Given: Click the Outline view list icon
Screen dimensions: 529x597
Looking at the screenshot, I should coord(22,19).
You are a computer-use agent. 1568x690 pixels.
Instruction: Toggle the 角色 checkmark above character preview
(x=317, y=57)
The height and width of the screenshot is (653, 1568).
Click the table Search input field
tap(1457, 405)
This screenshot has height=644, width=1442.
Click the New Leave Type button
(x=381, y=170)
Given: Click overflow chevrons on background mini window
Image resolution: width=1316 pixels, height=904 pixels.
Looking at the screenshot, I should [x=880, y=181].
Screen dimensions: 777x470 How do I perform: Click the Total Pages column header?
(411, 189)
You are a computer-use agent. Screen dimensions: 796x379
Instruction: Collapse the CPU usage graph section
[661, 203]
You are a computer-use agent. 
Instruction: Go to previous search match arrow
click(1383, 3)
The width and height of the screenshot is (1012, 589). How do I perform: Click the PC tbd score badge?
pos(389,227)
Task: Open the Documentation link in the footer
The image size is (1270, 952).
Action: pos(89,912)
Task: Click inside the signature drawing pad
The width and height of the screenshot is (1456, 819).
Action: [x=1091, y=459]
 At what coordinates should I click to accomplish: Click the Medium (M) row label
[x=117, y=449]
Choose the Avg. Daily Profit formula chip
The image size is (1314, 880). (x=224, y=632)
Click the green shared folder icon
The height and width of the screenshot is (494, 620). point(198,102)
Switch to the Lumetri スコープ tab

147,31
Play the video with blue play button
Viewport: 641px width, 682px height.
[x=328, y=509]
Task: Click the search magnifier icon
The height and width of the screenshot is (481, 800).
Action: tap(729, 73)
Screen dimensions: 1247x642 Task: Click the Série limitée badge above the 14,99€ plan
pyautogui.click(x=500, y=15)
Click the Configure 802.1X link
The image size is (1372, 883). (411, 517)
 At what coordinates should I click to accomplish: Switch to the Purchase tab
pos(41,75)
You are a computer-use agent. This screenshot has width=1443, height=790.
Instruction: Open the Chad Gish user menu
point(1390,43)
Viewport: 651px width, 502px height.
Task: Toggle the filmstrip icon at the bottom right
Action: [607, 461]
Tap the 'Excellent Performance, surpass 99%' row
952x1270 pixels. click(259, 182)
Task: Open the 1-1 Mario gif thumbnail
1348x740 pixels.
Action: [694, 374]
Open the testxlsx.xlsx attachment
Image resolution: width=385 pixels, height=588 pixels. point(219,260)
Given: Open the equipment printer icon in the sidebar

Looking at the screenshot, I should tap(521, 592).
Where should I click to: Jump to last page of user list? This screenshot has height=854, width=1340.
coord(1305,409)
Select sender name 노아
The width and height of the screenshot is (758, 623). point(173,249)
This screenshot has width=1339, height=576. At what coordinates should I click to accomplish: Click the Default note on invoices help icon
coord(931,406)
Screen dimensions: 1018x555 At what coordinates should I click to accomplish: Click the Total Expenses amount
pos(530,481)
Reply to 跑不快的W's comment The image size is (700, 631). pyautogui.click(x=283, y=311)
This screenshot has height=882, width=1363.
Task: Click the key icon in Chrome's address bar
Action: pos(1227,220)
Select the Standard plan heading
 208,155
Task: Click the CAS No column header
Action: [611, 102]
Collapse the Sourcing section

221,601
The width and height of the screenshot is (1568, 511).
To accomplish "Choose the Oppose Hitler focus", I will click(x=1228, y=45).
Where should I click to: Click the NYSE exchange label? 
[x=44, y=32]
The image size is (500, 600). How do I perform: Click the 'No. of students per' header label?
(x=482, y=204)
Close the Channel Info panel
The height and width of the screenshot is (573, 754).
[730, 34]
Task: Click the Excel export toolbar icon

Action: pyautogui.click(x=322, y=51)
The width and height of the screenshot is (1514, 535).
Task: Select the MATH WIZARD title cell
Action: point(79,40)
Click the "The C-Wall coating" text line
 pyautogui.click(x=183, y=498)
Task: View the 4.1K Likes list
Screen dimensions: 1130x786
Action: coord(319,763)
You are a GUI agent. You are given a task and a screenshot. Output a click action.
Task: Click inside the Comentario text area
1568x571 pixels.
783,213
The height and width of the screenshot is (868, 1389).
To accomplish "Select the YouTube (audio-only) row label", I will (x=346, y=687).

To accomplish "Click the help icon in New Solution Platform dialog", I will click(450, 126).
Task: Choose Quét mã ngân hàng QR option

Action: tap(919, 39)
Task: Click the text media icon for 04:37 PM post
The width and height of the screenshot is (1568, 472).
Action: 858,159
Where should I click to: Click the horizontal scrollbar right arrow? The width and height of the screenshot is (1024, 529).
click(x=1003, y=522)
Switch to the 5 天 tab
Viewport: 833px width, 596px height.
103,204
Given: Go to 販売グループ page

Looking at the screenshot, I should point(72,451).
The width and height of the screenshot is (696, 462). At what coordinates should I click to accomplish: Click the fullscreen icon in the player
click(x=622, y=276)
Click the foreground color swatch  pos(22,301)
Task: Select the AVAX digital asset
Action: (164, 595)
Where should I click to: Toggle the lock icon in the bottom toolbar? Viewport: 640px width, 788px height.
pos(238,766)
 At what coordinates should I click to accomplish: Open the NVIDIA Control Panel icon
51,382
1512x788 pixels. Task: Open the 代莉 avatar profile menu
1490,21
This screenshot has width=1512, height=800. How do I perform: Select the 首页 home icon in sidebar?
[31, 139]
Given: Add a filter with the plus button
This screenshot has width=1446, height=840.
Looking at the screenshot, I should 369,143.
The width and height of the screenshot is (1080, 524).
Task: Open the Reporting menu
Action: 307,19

● ● ● ● ● ● ●

### [Requirement]
Convert the records from the line containing "Reply to 跑不快的W's" through the line containing "will click(x=1228, y=45).", inclusive, into a Markdown table with the columns Row and Line. Leave out blank lines.

### [Expected answer]
| Row | Line |
|---|---|
| 1 | Reply to 跑不快的W's comment The image size is (700, 631). pyautogui.click(x=283, y=311) |
| 2 | This screenshot has height=882, width=1363. |
| 3 | Task: Click the key icon in Chrome's address bar |
| 4 | Action: pos(1227,220) |
| 5 | Select the Standard plan heading |
| 6 |  208,155 |
| 7 | Task: Click the CAS No column header |
| 8 | Action: [611, 102] |
| 9 | Collapse the Sourcing section |
| 10 | 221,601 |
| 11 | The width and height of the screenshot is (1568, 511). |
| 12 | To accomplish "Choose the Oppose Hitler focus", I will click(x=1228, y=45). |